*THE DATA*
+++

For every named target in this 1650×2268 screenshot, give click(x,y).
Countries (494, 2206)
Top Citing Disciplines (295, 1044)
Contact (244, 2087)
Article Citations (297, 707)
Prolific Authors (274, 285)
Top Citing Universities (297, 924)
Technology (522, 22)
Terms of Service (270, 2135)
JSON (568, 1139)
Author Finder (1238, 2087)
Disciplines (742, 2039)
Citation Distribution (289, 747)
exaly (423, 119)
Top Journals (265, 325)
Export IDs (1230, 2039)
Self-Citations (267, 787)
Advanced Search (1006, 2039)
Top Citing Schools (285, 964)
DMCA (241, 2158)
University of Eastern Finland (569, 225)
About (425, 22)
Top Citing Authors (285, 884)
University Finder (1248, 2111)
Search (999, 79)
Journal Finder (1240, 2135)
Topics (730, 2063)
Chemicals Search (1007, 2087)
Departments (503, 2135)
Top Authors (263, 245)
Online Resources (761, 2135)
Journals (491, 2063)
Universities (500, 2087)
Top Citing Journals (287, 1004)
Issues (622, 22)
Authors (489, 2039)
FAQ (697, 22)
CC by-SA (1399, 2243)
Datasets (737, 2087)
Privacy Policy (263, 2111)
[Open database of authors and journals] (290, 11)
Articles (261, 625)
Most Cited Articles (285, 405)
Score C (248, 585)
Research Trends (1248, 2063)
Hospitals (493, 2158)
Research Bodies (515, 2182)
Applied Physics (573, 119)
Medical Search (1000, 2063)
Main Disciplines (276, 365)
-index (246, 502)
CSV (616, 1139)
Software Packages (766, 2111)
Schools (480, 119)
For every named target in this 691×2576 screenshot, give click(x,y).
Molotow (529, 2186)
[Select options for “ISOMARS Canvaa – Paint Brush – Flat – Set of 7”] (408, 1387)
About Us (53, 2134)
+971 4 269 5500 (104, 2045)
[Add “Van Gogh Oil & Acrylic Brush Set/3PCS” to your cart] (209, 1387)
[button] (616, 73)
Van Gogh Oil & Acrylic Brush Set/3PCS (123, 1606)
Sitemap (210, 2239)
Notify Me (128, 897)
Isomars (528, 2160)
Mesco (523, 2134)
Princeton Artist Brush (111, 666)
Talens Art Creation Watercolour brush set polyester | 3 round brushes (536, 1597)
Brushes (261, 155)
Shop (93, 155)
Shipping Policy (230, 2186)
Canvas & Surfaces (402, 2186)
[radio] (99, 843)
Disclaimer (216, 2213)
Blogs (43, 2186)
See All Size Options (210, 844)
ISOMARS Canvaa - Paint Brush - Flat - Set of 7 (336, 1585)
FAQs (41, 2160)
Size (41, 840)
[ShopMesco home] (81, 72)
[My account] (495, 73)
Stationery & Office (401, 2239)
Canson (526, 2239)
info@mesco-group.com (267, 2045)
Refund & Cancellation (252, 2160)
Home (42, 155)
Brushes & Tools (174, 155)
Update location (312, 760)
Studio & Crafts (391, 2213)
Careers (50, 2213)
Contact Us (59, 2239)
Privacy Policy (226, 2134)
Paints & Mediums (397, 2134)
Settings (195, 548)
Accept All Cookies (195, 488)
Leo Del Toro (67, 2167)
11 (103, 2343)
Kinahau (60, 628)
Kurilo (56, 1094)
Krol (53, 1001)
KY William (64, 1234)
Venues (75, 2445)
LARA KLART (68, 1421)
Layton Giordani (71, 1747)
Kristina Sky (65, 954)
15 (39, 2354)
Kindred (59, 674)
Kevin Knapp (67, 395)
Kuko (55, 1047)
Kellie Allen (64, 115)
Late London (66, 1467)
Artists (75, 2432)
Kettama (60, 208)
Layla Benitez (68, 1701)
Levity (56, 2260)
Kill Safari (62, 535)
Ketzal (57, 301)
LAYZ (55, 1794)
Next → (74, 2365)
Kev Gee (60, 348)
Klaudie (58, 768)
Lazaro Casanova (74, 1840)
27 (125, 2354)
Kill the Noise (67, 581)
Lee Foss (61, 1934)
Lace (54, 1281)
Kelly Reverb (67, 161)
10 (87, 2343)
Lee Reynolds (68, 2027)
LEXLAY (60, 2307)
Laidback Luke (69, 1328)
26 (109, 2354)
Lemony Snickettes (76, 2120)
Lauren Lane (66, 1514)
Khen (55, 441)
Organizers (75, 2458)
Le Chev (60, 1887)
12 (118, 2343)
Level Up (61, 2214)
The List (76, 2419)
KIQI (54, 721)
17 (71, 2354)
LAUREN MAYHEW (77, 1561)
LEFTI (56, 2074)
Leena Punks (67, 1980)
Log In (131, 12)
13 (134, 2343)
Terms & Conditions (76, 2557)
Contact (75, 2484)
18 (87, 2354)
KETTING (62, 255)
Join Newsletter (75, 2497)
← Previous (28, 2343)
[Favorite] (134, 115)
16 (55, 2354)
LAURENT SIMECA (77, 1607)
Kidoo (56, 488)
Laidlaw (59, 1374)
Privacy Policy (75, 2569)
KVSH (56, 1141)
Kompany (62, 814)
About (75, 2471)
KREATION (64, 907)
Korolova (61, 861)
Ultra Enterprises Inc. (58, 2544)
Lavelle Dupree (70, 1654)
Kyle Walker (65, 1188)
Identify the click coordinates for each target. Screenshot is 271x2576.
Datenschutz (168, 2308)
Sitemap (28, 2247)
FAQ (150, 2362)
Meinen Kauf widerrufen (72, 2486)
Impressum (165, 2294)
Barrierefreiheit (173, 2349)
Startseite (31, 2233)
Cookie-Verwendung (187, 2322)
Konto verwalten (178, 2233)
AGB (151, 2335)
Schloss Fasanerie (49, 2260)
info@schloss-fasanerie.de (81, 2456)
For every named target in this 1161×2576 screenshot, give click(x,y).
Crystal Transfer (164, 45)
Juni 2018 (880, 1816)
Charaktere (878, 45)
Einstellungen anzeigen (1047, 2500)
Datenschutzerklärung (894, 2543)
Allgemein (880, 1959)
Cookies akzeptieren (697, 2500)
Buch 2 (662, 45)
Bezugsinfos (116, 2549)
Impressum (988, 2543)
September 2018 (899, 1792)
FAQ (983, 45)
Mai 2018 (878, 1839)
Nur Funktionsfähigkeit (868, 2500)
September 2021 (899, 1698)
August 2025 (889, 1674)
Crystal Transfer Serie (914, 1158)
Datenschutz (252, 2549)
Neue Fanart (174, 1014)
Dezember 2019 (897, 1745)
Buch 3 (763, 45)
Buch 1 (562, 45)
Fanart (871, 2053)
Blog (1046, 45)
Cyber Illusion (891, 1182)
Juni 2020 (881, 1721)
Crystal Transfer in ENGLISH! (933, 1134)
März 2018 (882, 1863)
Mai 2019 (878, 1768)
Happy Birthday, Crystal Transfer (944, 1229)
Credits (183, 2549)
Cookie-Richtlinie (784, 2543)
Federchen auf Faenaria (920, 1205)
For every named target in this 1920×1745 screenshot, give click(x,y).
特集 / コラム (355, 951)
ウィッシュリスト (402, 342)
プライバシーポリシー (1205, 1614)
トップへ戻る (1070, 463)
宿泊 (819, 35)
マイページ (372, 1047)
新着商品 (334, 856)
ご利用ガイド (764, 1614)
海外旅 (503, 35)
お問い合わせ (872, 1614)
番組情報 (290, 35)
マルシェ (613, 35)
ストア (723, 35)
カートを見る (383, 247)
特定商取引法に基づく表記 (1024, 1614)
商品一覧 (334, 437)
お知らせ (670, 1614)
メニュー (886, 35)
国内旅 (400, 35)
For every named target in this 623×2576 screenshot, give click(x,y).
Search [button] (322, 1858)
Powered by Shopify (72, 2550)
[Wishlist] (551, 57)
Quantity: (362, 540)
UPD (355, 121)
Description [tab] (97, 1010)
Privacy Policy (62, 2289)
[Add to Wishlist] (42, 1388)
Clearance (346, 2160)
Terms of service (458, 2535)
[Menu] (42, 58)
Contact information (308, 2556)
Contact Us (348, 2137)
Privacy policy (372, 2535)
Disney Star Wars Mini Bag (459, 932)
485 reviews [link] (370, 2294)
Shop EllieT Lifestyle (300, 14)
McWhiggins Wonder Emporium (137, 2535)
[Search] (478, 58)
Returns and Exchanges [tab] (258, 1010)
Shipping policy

+++

*ABOUT THIS TASK*
When the line with "Lauren Lane (66, 1514)" is reached in the data above, begin copying, and stop after the line with "Bezugsinfos (116, 2549)"; copy each line exactly, both ends included.

*TASK SOLUTION*
Lauren Lane (66, 1514)
Khen (55, 441)
Organizers (75, 2458)
Le Chev (60, 1887)
12 (118, 2343)
Level Up (61, 2214)
The List (76, 2419)
KIQI (54, 721)
17 (71, 2354)
LAUREN MAYHEW (77, 1561)
LEFTI (56, 2074)
Leena Punks (67, 1980)
Log In (131, 12)
13 (134, 2343)
Terms & Conditions (76, 2557)
Contact (75, 2484)
18 (87, 2354)
KETTING (62, 255)
Join Newsletter (75, 2497)
← Previous (28, 2343)
[Favorite] (134, 115)
16 (55, 2354)
LAURENT SIMECA (77, 1607)
Kidoo (56, 488)
Laidlaw (59, 1374)
Privacy Policy (75, 2569)
KVSH (56, 1141)
Kompany (62, 814)
About (75, 2471)
KREATION (64, 907)
Korolova (61, 861)
Ultra Enterprises Inc. (58, 2544)
Lavelle Dupree (70, 1654)
Kyle Walker (65, 1188)
Identify the click coordinates for each target. Screenshot is 271x2576.
Datenschutz (168, 2308)
Sitemap (28, 2247)
FAQ (150, 2362)
Meinen Kauf widerrufen (72, 2486)
Impressum (165, 2294)
Barrierefreiheit (173, 2349)
Startseite (31, 2233)
Cookie-Verwendung (187, 2322)
Konto verwalten (178, 2233)
AGB (151, 2335)
Schloss Fasanerie (49, 2260)
info@schloss-fasanerie.de (81, 2456)
For every named target in this 1161×2576 screenshot, give click(x,y).
Crystal Transfer (164, 45)
Juni 2018 (880, 1816)
Charaktere (878, 45)
Einstellungen anzeigen (1047, 2500)
Datenschutzerklärung (894, 2543)
Allgemein (880, 1959)
Cookies akzeptieren (697, 2500)
Buch 2 (662, 45)
Bezugsinfos (116, 2549)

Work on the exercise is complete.